O elevador parou duas vezes durante a ascensão.
Uma vez, a 100 metros, para desembaraçar o CURV, e outra vez a 30 metros, para que os mergulhadores pudessem prender cabos de elevação mais robustos.
“Estávamos girando e balançando, então eles precisavam de mais cordas para nos içar juntos”, disse Mallinson.
13h17 – O resgate
O Pisces III foi trazido para fora da água.
“Aparentemente, quando nos viram, eles pensaram que estávamos mortos. Tudo tinha sido tão violento”, disse Chapman.
“Quando abriram a escotilha e o ar fresco e a luz do sol entraram, ficamos com dores de cabeça intensas, mas também ficamos exultantes.”
“Foi muito difícil sair de lá, estávamos tão apertados que mal conseguíamos nos mover.”
Mallinson mencionou que levou cerca de 30 minutos para abrir a escotilha.
“Ela estava emperrada. Quando finalmente se abriu, foi como um tiro, sentimos o cheiro do ar marinho”, disse ele.
Os pilotos haviam passado 84 horas e 30 minutos dentro do Pisces III quando foram finalmente resgatados.
“Tínhamos 72 horas de suporte de vida quando iniciamos o mergulho, então conseguimos durar mais 12,5 horas. Quando olhamos para o cilindro, tínhamos apenas 12 minutos de oxigênio restantes”, compartilhou Chapman.
Após o resgate
O resgate atraiu a atenção da mídia e do público.
Logo após o salvamento, Roger Chapman fundou a empresa Rumic, que oferece serviços e operações submarinas.
![O incrível resgate de dois homens que sobreviveram após passarem 84 horas presos em um submersível há 50 anos](https://osegredo.com.br/wp-content/uploads/2023/06/9028b6e0-13c0-11ee-816c-eb33efffe2a0.jpg.webp)
Ele se tornou uma autoridade reconhecida em resgates submersíveis, sendo contatado pela Royal Navy para o resgate do naufrágio do Kursk em 2000 e desempenhando um papel central no bem-sucedido resgate da tripulação de sete homens do submarino russo AS-28 Prize, em 2005.
A Rumic foi adquirida pela empresa britânica James Fisher and Sons e agora é conhecida como James Fisher Defense.
Enquanto isso, Mallinson, que reside no Lake District, no Reino Unido, continuou trabalhando com submarinos para a mesma empresa até 1978.

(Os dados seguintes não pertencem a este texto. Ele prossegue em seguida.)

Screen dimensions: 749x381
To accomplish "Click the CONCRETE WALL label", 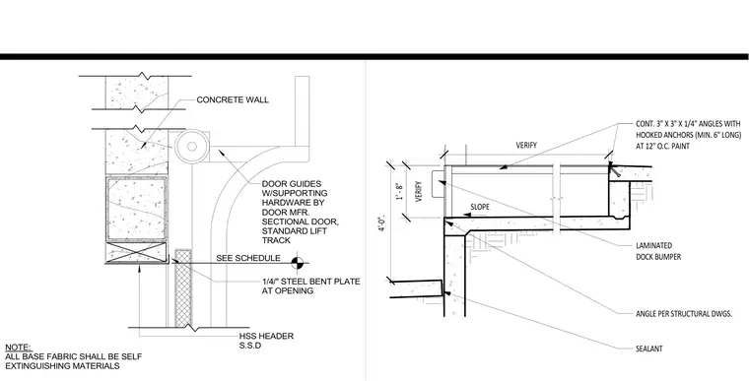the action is (x=233, y=99).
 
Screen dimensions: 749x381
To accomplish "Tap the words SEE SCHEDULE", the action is (x=248, y=258).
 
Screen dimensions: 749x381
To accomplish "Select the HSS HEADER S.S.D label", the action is (x=266, y=341).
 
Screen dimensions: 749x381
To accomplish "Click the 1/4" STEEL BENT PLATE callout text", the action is (x=311, y=286).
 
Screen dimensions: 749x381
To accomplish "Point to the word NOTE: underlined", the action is (x=19, y=348).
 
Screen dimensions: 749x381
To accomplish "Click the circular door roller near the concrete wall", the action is (x=191, y=147).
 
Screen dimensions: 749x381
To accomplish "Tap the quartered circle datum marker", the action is (x=297, y=262).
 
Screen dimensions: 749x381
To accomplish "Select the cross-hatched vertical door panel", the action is (x=183, y=287).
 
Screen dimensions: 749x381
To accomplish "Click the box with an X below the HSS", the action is (x=136, y=252).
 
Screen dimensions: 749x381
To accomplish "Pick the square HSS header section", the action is (x=137, y=209).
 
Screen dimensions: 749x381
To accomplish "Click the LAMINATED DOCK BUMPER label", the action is (x=658, y=251).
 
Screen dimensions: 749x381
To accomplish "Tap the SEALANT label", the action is (x=649, y=349).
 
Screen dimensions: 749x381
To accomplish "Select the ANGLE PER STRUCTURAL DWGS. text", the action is (x=684, y=314).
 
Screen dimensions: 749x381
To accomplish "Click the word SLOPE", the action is (x=480, y=207).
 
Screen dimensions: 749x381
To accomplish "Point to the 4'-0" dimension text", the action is (x=381, y=224).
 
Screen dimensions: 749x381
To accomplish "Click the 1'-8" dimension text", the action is (x=400, y=191).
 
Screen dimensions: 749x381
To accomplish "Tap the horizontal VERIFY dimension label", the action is (x=526, y=145).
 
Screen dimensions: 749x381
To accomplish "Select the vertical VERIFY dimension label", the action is (x=419, y=191).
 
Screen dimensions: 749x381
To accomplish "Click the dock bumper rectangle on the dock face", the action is (x=438, y=184).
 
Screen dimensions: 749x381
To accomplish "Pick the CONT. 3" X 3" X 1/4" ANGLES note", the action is (x=688, y=135).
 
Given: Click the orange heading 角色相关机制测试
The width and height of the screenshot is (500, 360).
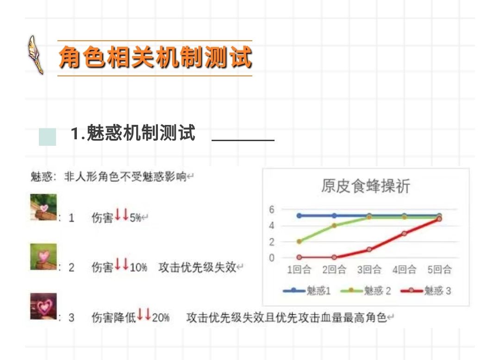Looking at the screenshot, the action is tap(155, 57).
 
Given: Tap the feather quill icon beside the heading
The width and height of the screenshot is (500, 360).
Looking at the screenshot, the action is tap(35, 55).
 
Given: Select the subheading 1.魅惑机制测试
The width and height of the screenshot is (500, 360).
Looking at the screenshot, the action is tap(133, 132).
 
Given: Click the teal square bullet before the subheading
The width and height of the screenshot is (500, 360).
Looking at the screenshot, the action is tap(48, 137).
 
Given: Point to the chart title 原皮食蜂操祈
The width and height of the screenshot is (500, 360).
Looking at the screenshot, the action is tap(365, 186).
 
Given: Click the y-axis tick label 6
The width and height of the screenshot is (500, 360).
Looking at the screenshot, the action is tap(271, 209).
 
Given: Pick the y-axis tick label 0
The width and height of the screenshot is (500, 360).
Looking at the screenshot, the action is tap(271, 257).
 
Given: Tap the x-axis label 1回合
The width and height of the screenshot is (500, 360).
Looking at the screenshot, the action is tap(299, 269).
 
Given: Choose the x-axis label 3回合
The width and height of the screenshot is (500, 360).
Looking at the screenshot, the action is tap(369, 269).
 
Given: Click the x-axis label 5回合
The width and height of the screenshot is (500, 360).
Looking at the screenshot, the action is tap(439, 269).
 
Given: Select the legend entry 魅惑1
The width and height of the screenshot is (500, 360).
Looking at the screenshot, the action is tap(307, 291).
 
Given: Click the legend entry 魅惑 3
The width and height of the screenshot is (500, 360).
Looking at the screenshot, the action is tap(426, 291).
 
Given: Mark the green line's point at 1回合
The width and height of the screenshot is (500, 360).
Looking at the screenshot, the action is tap(299, 242).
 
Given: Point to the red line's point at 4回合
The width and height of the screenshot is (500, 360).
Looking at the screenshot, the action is tap(404, 233).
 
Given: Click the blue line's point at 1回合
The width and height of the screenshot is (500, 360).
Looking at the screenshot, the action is tap(299, 216).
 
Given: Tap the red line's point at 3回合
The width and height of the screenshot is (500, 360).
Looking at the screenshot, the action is tap(369, 249).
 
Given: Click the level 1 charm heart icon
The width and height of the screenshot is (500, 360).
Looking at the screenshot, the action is tap(44, 207).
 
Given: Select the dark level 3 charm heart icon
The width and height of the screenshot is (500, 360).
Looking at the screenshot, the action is tap(44, 306).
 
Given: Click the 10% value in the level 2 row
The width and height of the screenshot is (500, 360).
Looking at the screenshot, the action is tap(138, 267).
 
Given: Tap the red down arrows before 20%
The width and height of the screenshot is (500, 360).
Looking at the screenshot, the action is tap(144, 314).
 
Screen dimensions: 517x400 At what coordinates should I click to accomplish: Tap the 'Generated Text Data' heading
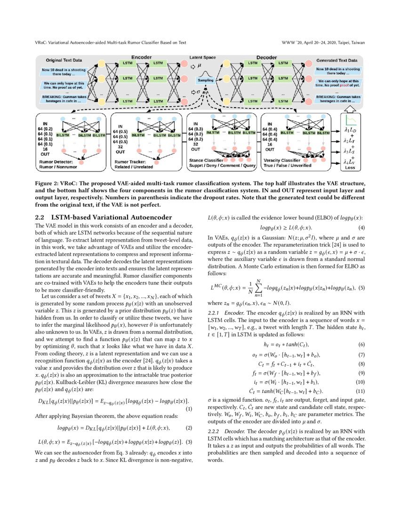336,61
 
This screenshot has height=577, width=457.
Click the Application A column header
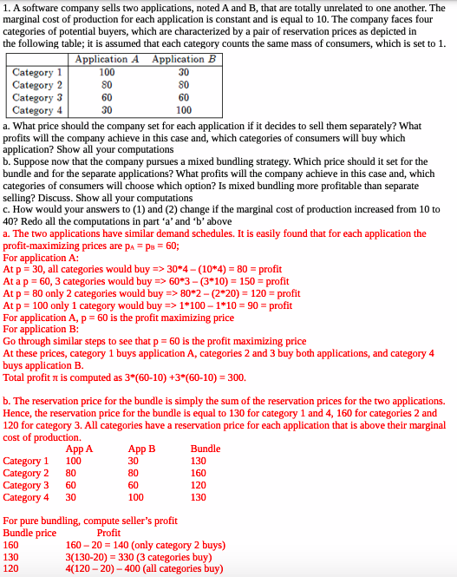coord(108,59)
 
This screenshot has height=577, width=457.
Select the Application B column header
coord(184,59)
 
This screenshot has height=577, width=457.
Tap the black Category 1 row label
coord(37,72)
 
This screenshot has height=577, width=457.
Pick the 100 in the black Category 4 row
coord(184,110)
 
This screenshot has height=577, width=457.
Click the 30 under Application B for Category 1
coord(184,72)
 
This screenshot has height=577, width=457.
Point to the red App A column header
coord(79,449)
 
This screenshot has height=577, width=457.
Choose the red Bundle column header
coord(206,449)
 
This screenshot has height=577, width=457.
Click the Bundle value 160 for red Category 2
coord(199,473)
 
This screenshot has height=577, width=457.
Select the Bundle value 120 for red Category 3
coord(199,485)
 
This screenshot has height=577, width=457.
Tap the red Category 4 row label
coord(27,497)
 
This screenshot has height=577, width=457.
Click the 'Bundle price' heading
coord(29,533)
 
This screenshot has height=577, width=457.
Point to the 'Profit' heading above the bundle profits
coord(108,533)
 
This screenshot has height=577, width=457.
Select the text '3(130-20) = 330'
coord(99,557)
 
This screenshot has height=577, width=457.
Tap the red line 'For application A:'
coord(41,258)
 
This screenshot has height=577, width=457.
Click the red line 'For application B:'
coord(41,329)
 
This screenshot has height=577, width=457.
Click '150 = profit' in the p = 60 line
coord(261,281)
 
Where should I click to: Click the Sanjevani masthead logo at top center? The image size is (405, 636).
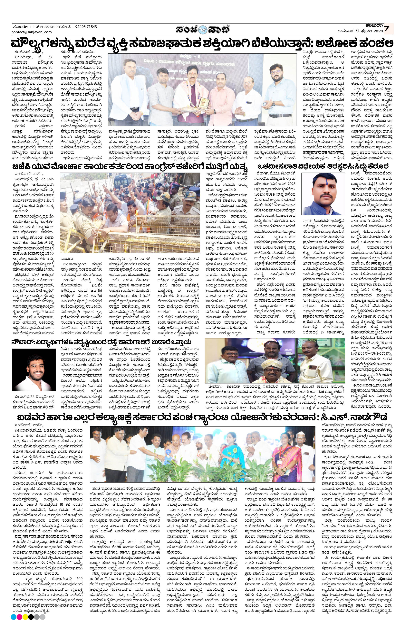tap(203, 29)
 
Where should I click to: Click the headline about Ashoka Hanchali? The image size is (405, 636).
tap(203, 43)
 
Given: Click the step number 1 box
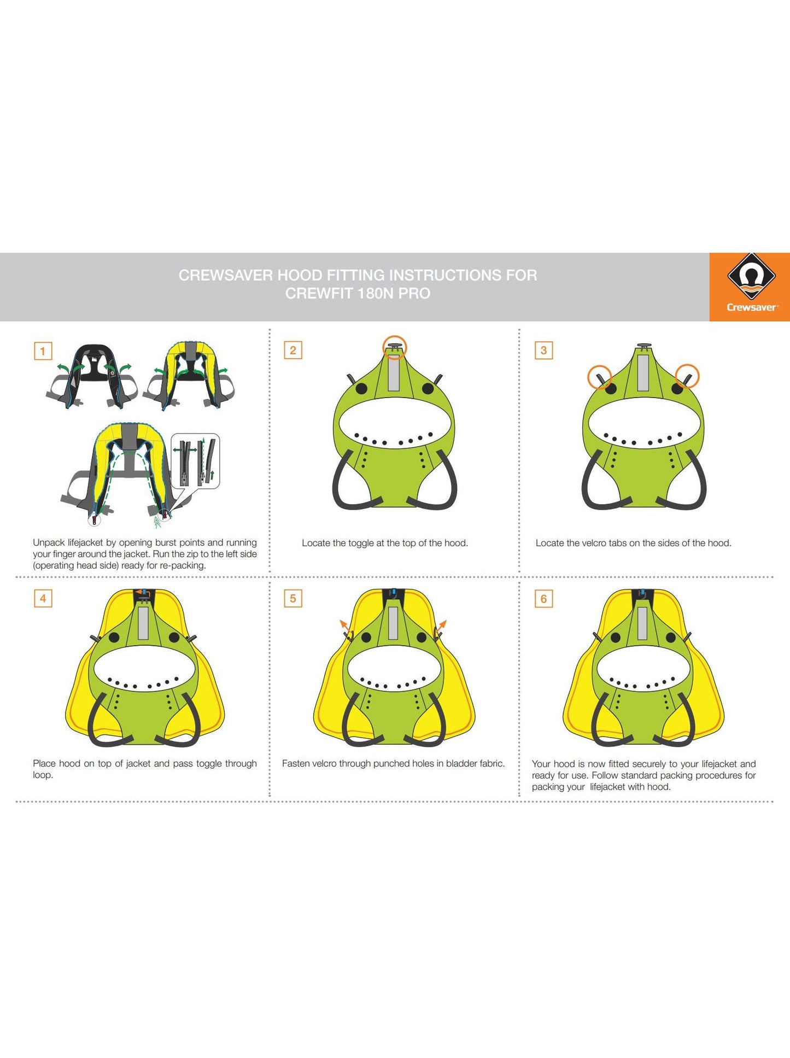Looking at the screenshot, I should [x=43, y=350].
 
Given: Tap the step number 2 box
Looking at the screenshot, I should [x=293, y=350].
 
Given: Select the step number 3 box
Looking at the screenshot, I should [x=543, y=350].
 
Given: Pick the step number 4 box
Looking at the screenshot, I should [x=43, y=598].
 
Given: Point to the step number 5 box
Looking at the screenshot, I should [x=293, y=598].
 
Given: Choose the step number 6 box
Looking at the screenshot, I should [x=543, y=599].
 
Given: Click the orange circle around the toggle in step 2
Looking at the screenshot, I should [x=395, y=347].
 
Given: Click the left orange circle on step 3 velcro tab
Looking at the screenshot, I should [x=600, y=377].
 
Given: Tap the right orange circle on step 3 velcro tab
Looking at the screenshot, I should [x=687, y=376].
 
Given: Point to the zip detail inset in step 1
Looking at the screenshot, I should [x=196, y=461].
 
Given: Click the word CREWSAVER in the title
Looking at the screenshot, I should [x=226, y=275].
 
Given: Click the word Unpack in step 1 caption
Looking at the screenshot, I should [x=49, y=542].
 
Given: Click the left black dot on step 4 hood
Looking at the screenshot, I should [x=114, y=638].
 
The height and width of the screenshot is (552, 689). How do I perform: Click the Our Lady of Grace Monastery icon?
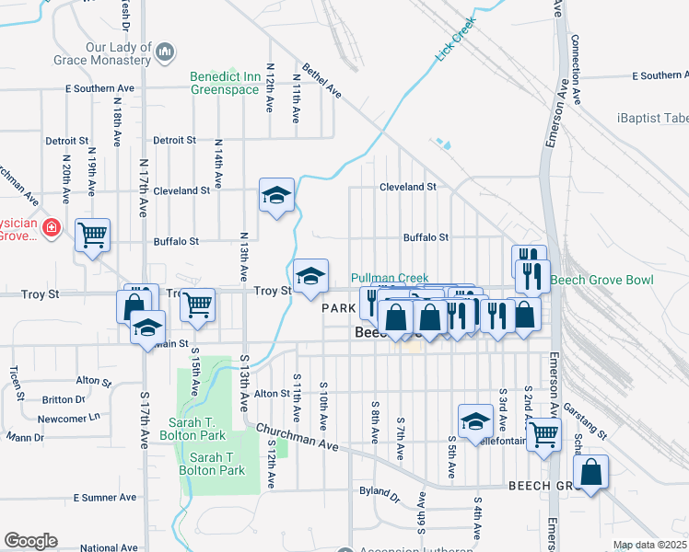click(x=165, y=52)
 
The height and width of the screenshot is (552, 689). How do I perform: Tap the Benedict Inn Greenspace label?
click(x=225, y=83)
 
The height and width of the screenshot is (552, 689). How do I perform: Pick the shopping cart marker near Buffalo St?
click(x=92, y=236)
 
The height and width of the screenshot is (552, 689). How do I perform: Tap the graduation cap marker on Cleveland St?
click(x=276, y=195)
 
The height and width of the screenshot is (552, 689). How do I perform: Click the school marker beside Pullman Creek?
click(x=311, y=275)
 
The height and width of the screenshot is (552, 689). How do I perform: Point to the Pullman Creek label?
click(x=390, y=277)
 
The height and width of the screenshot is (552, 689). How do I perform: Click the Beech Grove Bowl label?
click(x=601, y=280)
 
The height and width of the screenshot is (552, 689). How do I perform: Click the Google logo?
click(x=30, y=541)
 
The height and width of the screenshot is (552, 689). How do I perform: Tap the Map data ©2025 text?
click(x=648, y=545)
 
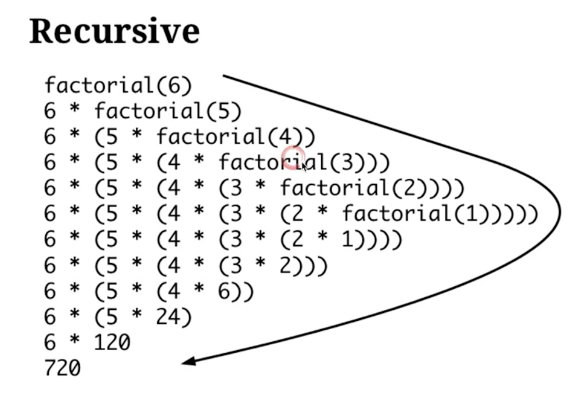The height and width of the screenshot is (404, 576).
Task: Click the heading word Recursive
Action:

Ele se envolveu intensamente na restauração de motores a vapor e foi premiado por seu trabalho.
Os dois homens mantiveram contato e se encontraram anualmente.
Roger Chapman faleceu de câncer em 2020, aos 74 anos.
Embora o dramático resgate subaquático de Chapman tenha claramente influenciado sua carreira, ele afirmou em 2013 que não houve outras consequências significativas em sua vida.
“Eu fico um pouco mais relutante em entrar em um elevador, acho que é por subir e descer, mas essa é a única coisa que me preocupa fisicamente”, disse ele.
Mallinson afirmou que, se o submarino afundasse novamente, “eu não faria nada diferente.”
“Roger Chapman era um grande homem. Outra pessoa poderia ter entrado em pânico. Se eu tivesse que escolher alguém para me acompanhar, teria sido ele”, declarou Mallinson.